#### [ИСХОДНЫЙ ТЕКСТ]
▽

Вот только хотелось бы предостеречь: никоим образом нельзя отождествлять ни сами законы с велениями совести, ни это единство с всеобщностью категорического императива человеческой нравственности. Все это столь же противоположные начала, сколь вообще противоположны, а зачастую и враждебны материальное и идеальное; каждое из них – не более чем своеобразная проекция на плоскость инобытия другого. Поэтому вовсе не удивительно, что не только национальные законодательства не поддаются никакой унификации, но и сами представления народов о праве (и даже шире того – о справедливости, правильности, праведности, ибо все это однокоренные понятия) далеко не во всем согласны между собой, и часто конфликтуют друг с другом. Действительно общим является только то, что так и остается неизречимым в слове любого народа, а значит, не поддающимся никакой формализации. Основой того, что и в самом деле объединяет всех нас, является ускользающая от любого анализа иррациональность. В сущности, точно так же ускользает от любого, даже вооруженного самым совершенным инструментарием, поиска мистическое вместилище нашей души, таинственной субстанции, вбирающей в себя все сущностные определения человеческой личности. Во всем этом нет ничего удивительного, ибо в какой-то более высокой, нежели та, что доступна физическому измерению, действительности, и она, и общее в человеческом слове являют собой разные имена одного и того же.

△

#### [НАБОР ЗАДАНИЙ]
A - Согласуются ли с фрагментом о законах и совести утверждения ниже? Для каждого ответьте «да» или «нет» и точно процитируйте решающие слова фрагмента.
(i) Законы допустимо отождествлять с велениями совести.
(ii) Национальные законодательства не поддаются унификации.
(iii) То, что действительно объединяет народы, легко поддаётся формализации.
B - Продолжите рассуждение о законах, совести и общем в человеческом слове с того места, на котором оно останавливается.

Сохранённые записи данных
▽

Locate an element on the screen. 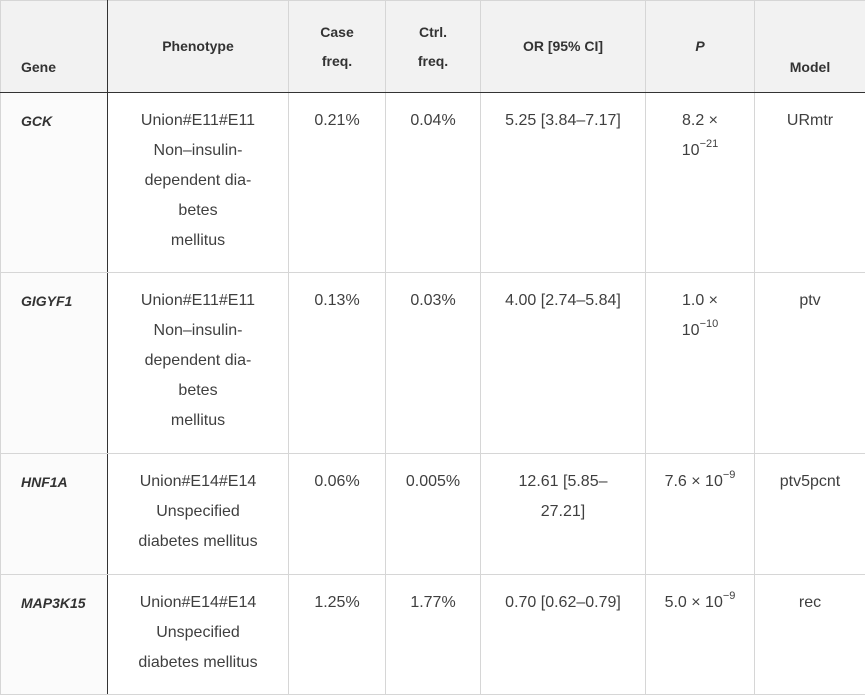 This screenshot has height=695, width=865. or-ci-cell: 12.61 [5.85– 27.21] is located at coordinates (564, 514).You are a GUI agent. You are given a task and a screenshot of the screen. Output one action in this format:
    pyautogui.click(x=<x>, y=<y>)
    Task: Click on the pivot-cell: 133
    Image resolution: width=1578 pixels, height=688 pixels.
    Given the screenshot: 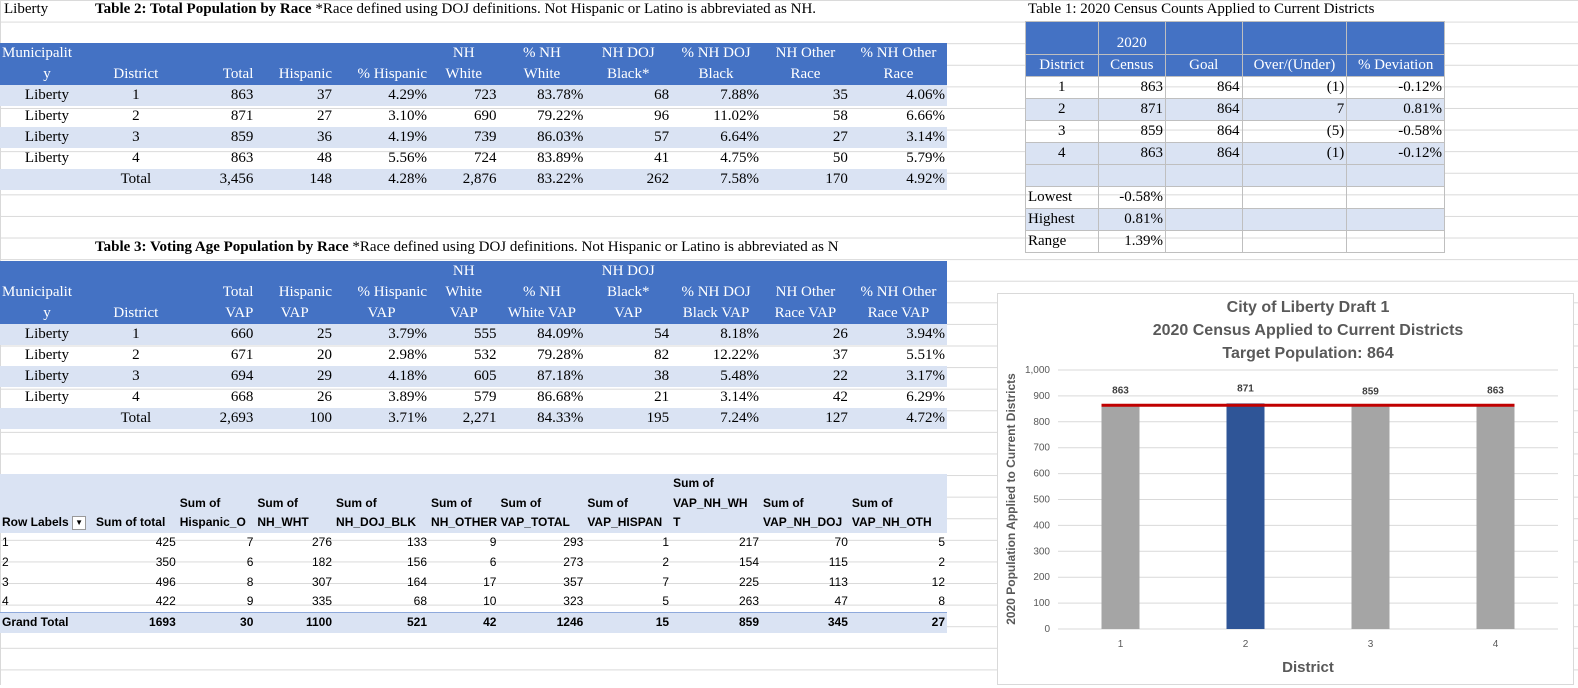 What is the action you would take?
    pyautogui.click(x=418, y=542)
    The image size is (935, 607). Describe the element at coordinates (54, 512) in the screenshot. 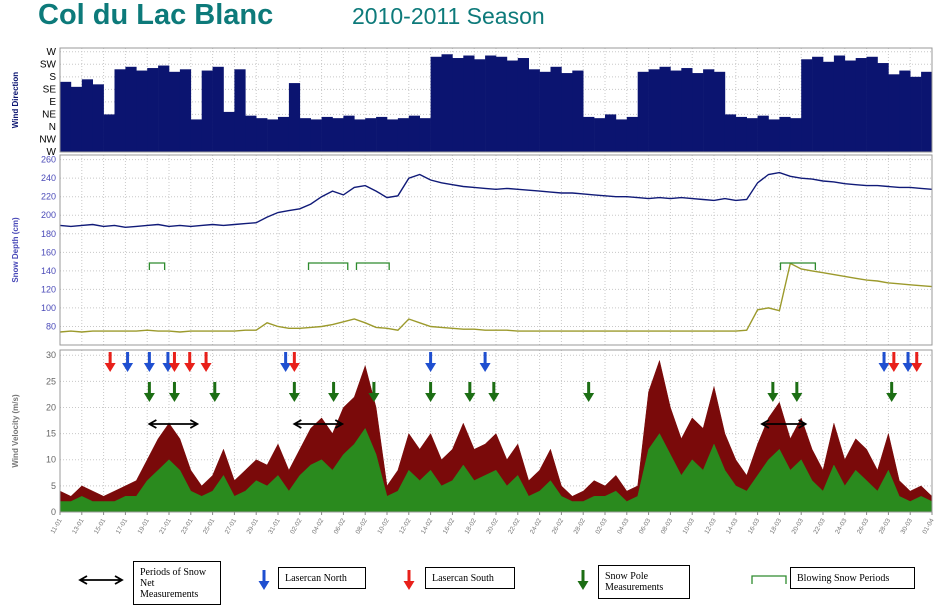

I see `y-tick-label: 0` at that location.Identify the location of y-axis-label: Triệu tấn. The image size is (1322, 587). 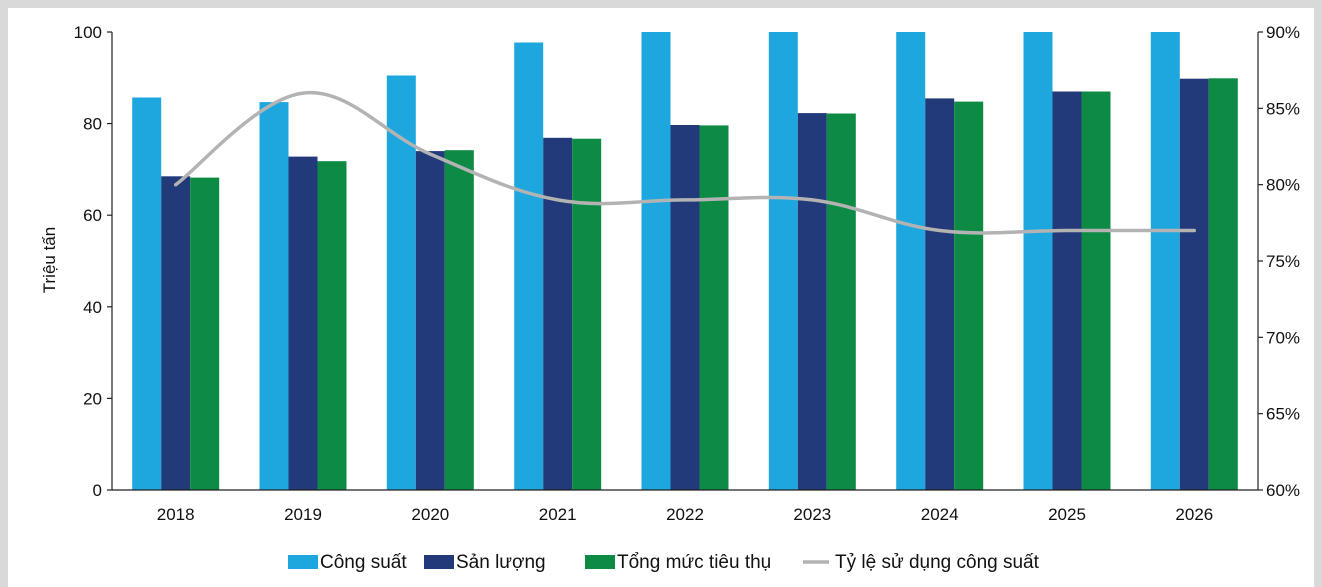
(50, 260).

△

#### [ОТВЕТЫ]
A -
(i) Нет: «никоим образом нельзя отождествлять ни сами законы с велениями совести».
(ii) Да: «не только национальные законодательства не поддаются никакой унификации».
(iii) Нет: «не поддающимся никакой формализации».

B -
Этим одним, как мы уже видели, выступает то ли некий семантический ноль, обладающий, однако, парадоксальными свойствами абсолютного физического вакуума, порождающего из себя все определения вещества, то ли смысловая бездна, в которой тают четкие контуры любых определений. Именно и только ему дано формировать и душу отдельной смертной монады, и душу целого народа – самую сердцевину его культуры. Только в его всепорождающей и одновременно всепоглощающей стихии отдельно взятый индивид каким-то невероятием оказывается равным своему роду, в то время как род парадоксальным образом становится малой частью его самого…
Культура, а значит, и вливающийся в общий ритм дыхания планеты этотип этноса формируется не вдруг – века должны миновать, прежде чем установится гармония бытия новообразующейся общности с естественно-природным ее окружением. Но важно иметь в виду еще и вот что: такая гармония может установиться только при сохранении стабильности бытия самого народа, высокая культура не может сформироваться там, где этой стабильности нет и в помине, где частые потрясения и катаклизмы сопровождают всю его историю. Говоря лапидарным языком, культура – это своеобразная идеология лишь некоторой константы общественного бытия.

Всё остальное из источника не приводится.